# [Task statement]
Put the items from the line holding "Where should I click to: Open" through the line holding "click(x=412, y=217)", inclusive, into a two-column CSV with the headers instruction and coordinates, one row per item, each value in a single quoted field with line breaks replaced by spaces. Leave out the pictures.

# [Input rows]

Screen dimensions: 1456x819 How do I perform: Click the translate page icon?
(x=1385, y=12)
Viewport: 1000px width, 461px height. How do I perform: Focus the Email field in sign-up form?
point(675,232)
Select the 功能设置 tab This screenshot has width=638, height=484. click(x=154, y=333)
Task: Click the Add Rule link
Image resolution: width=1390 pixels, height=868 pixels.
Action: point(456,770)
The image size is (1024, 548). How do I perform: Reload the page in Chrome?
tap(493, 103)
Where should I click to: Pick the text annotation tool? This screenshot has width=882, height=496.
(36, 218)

* * *

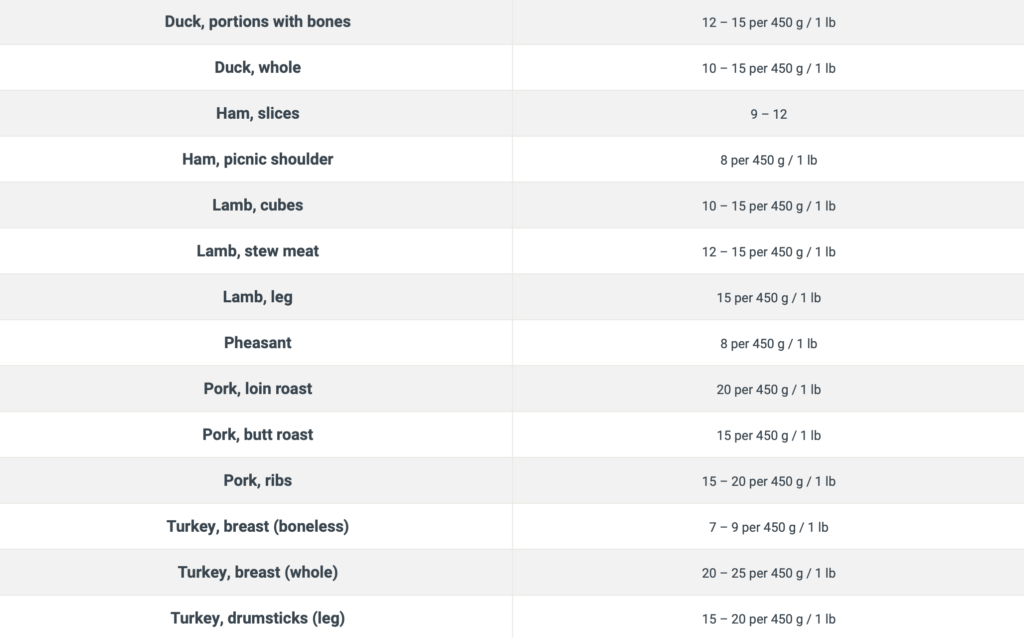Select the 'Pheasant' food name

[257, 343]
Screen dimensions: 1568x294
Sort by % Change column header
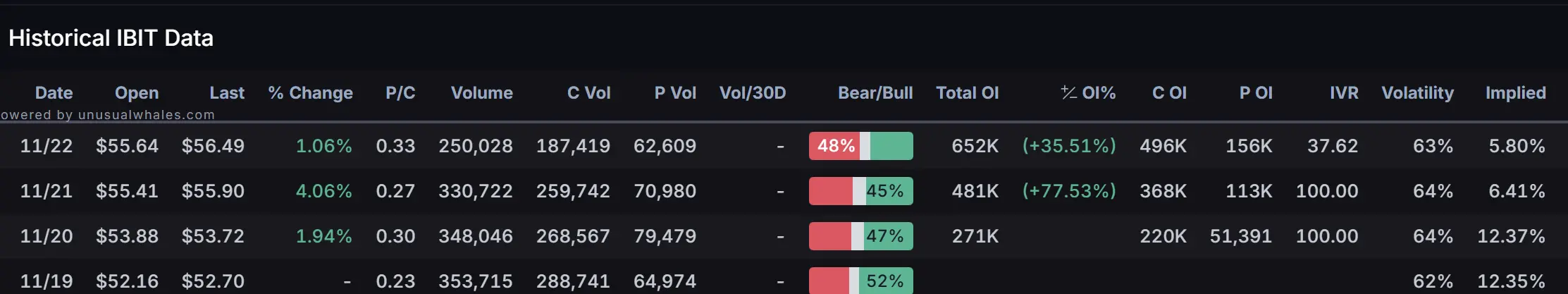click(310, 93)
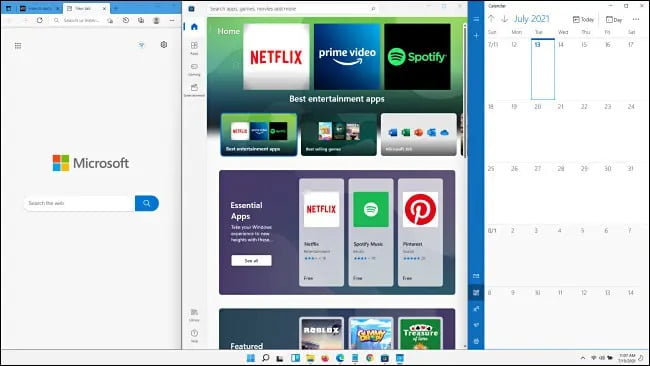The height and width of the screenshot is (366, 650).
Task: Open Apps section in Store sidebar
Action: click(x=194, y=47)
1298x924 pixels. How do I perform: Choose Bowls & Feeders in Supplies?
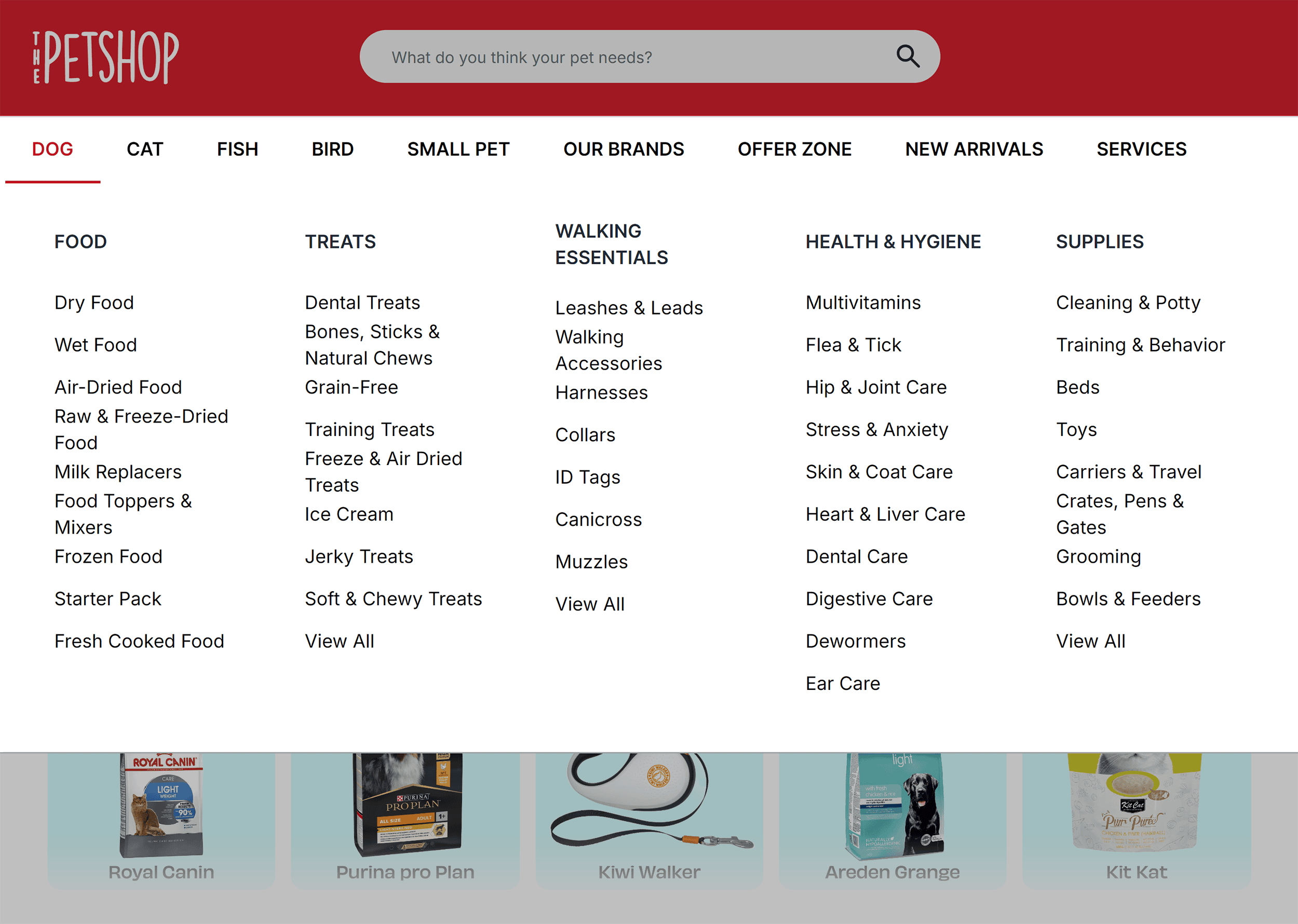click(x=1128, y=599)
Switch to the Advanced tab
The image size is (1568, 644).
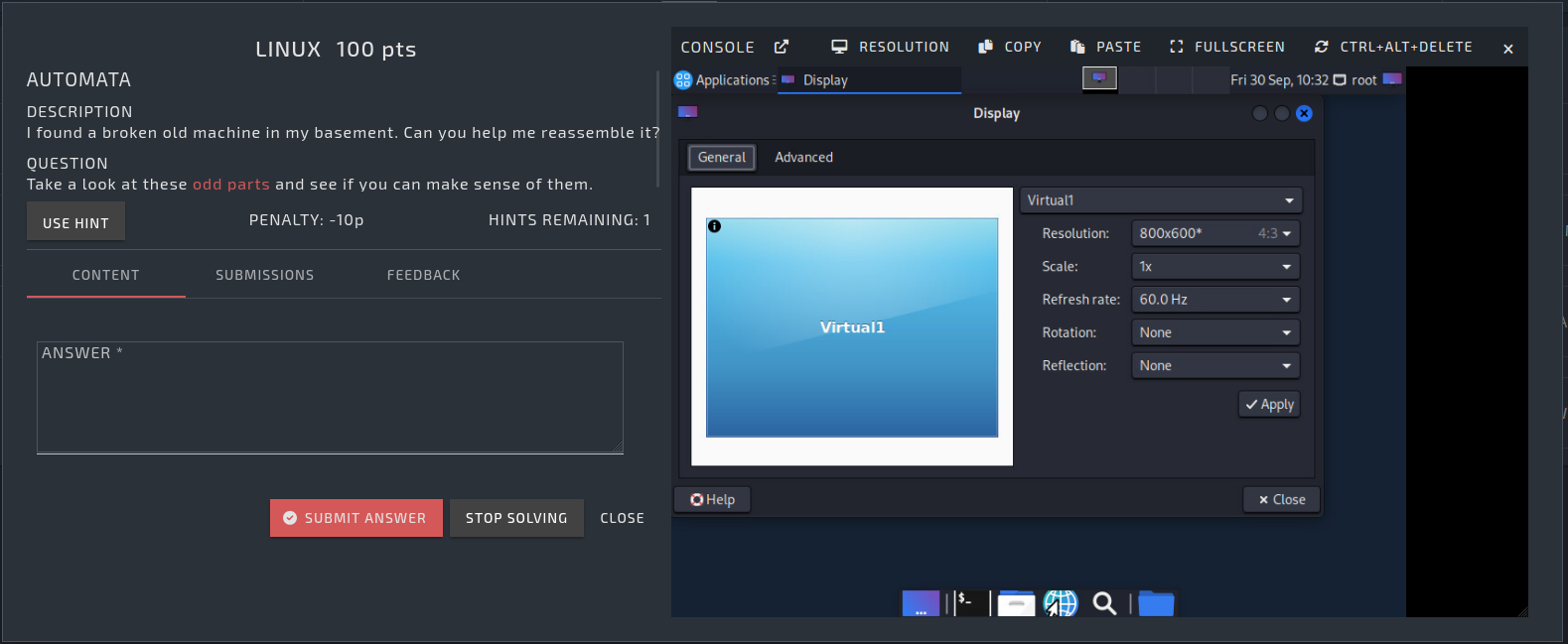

* * *

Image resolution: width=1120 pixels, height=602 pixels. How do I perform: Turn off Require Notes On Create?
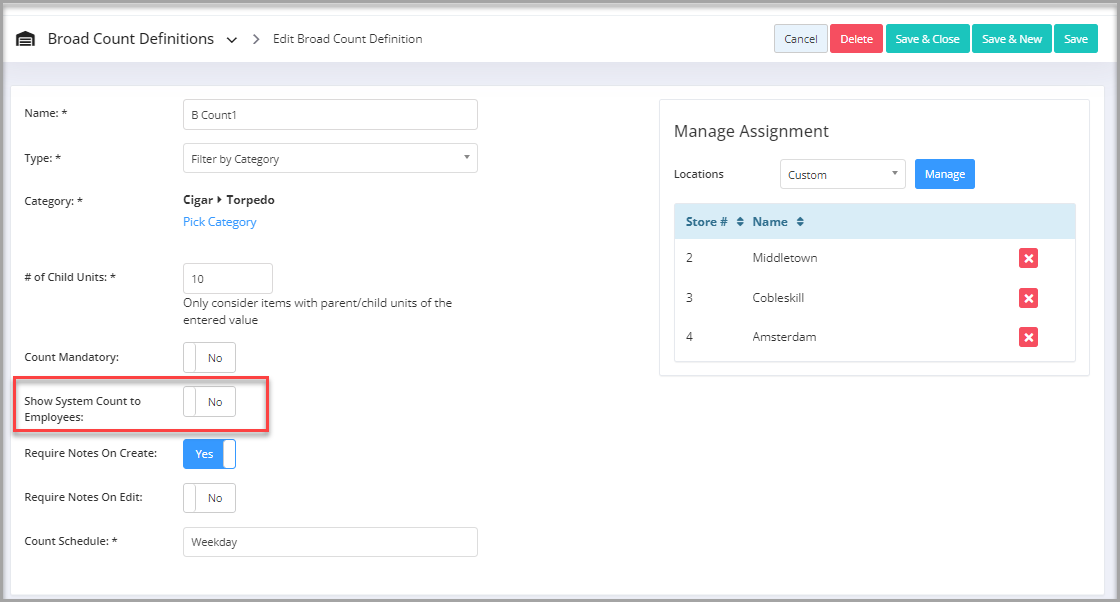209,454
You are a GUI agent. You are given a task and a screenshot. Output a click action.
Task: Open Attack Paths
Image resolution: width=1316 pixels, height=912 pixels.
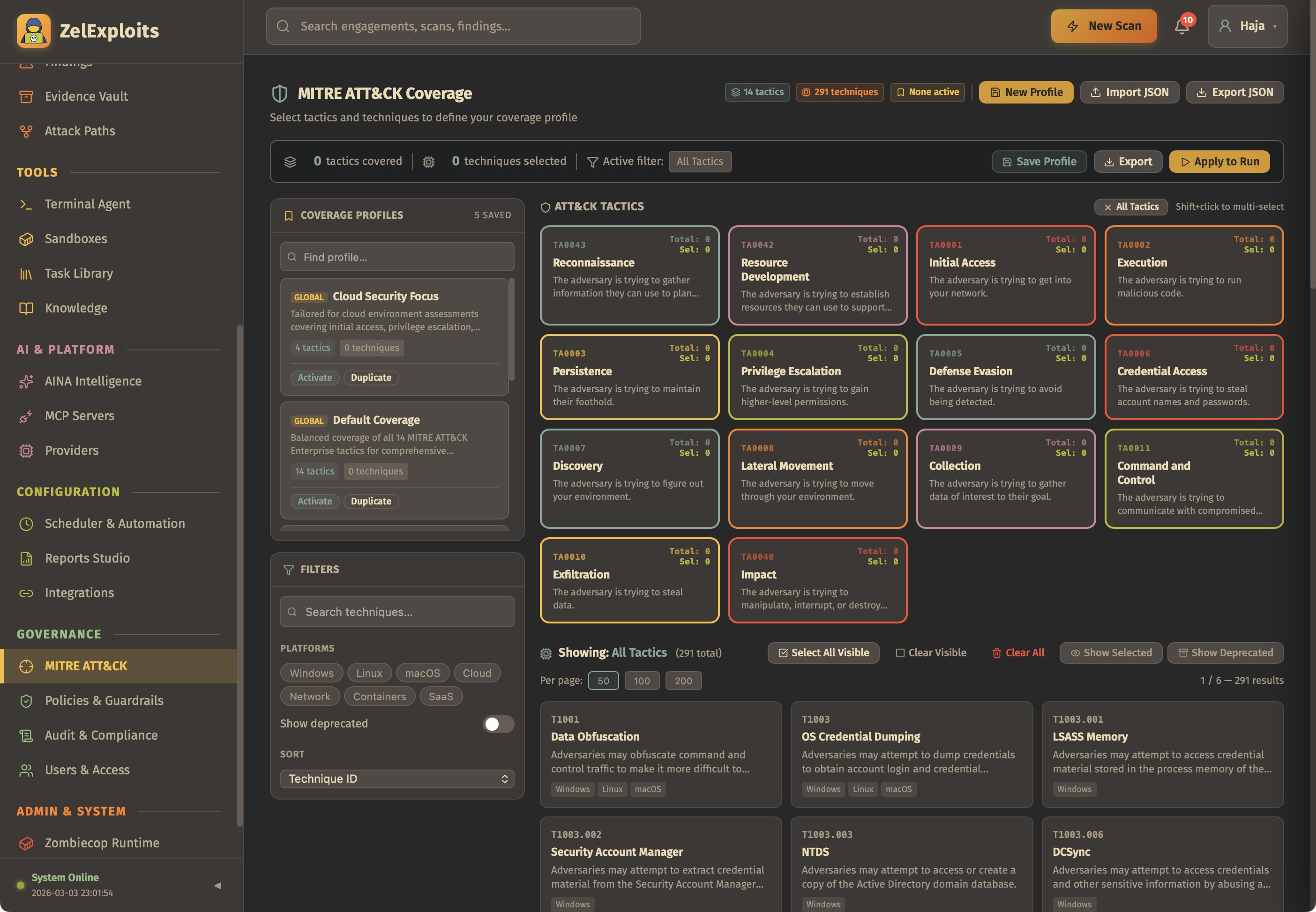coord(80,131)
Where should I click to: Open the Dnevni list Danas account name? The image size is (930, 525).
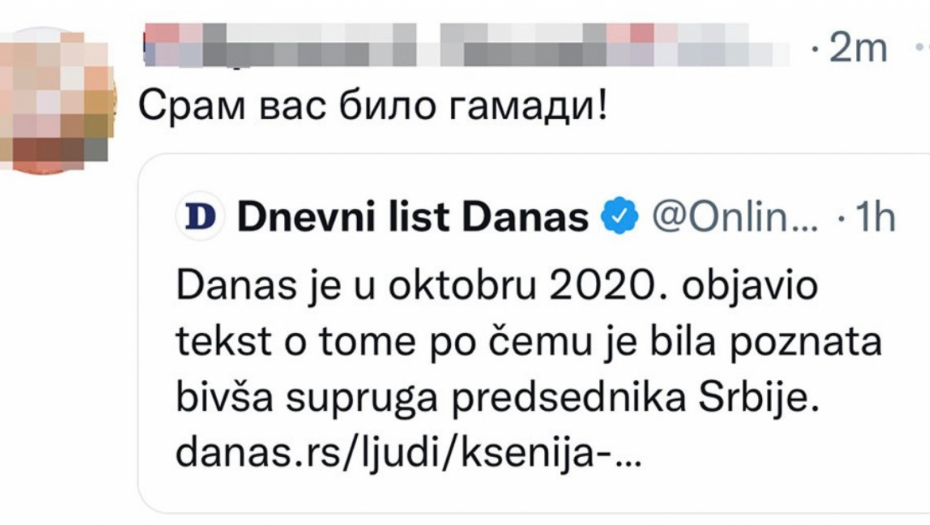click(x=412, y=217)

# [Output below]
instruction,coordinates
"Where should I click to: Open the Dnevni list Danas account name? The image size is (930, 525).","click(x=412, y=217)"